* Task directions
The line that contains "Task: Click Olivia Hall's profile photo" marks the end: retype the data below exactly from its first line through that line.

--- Dataset extract ---

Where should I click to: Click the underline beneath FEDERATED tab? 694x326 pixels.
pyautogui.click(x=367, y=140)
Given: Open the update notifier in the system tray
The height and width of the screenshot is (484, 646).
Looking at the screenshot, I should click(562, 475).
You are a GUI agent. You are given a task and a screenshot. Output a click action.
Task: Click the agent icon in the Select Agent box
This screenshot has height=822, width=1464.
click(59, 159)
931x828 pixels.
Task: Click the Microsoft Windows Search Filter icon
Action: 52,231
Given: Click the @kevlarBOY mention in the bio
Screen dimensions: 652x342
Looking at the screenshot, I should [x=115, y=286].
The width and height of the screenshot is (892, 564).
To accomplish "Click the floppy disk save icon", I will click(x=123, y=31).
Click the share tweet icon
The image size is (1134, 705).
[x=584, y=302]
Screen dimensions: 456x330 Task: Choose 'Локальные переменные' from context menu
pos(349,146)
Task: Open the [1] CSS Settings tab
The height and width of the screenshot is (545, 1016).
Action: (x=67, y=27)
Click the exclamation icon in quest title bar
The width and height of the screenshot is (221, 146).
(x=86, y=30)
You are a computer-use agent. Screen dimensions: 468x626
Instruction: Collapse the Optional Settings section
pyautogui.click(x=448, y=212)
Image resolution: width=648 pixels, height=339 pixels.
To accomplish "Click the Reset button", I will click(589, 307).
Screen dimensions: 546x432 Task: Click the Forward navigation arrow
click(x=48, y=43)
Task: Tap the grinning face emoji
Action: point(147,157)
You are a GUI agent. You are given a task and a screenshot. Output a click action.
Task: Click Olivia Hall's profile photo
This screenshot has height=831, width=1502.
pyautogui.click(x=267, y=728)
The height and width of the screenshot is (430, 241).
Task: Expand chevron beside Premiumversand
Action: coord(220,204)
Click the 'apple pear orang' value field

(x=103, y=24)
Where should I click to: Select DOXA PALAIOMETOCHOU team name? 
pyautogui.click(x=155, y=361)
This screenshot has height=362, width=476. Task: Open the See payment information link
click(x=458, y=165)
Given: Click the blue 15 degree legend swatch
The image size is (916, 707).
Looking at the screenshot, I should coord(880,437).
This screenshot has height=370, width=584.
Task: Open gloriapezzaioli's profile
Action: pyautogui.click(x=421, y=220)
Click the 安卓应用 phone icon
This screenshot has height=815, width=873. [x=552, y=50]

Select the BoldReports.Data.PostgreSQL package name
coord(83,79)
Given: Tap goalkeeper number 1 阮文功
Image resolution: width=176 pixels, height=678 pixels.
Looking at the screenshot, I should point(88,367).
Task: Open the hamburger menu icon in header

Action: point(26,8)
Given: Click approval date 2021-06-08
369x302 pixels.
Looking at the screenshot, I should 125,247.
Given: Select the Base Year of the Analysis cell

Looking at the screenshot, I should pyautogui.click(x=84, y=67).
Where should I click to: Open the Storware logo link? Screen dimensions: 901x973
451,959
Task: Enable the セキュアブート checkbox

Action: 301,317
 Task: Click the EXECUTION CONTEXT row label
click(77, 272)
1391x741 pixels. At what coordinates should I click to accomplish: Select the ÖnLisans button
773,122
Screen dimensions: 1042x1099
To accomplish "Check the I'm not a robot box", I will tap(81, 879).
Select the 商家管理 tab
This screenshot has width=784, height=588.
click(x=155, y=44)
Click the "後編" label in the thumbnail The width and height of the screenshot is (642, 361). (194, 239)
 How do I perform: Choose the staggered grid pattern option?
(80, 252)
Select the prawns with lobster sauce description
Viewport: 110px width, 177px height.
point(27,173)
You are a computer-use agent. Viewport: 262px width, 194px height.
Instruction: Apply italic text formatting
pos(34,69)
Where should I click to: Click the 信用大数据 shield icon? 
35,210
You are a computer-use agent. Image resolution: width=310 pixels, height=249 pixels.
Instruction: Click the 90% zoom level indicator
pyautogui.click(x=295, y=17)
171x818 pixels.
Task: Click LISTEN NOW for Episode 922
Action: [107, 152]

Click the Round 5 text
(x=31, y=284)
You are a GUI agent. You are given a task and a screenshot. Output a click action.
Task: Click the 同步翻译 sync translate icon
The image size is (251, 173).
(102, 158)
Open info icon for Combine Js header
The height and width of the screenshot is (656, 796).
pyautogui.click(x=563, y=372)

---

* Task solution
Where should I click to: Click the underline beneath FEDERATED tab? 694x326 pixels.
pyautogui.click(x=367, y=140)
Given: Open the update notifier in the system tray
The height and width of the screenshot is (484, 646).
Looking at the screenshot, I should click(562, 475).
You are a GUI agent. You are given a task and a screenshot. Output a click action.
Task: Click the agent icon in the Select Agent box
This screenshot has height=822, width=1464.
click(59, 159)
931x828 pixels.
Task: Click the Microsoft Windows Search Filter icon
Action: 52,231
Given: Click the @kevlarBOY mention in the bio
Screen dimensions: 652x342
Looking at the screenshot, I should [x=115, y=286].
The width and height of the screenshot is (892, 564).
To accomplish "Click the floppy disk save icon", I will click(x=123, y=31).
Click the share tweet icon
The image size is (1134, 705).
[x=584, y=302]
Screen dimensions: 456x330 Task: Choose 'Локальные переменные' from context menu
pos(349,146)
Task: Open the [1] CSS Settings tab
The height and width of the screenshot is (545, 1016).
Action: (x=67, y=27)
Click the exclamation icon in quest title bar
The width and height of the screenshot is (221, 146).
(x=86, y=30)
You are a computer-use agent. Screen dimensions: 468x626
Instruction: Collapse the Optional Settings section
pyautogui.click(x=448, y=212)
Image resolution: width=648 pixels, height=339 pixels.
To accomplish "Click the Reset button", I will click(589, 307).
Screen dimensions: 546x432 Task: Click the Forward navigation arrow
click(x=48, y=43)
Task: Tap the grinning face emoji
Action: point(147,157)
You are a GUI agent. You are given a task and a screenshot. Output a click action.
Task: Click Olivia Hall's profile photo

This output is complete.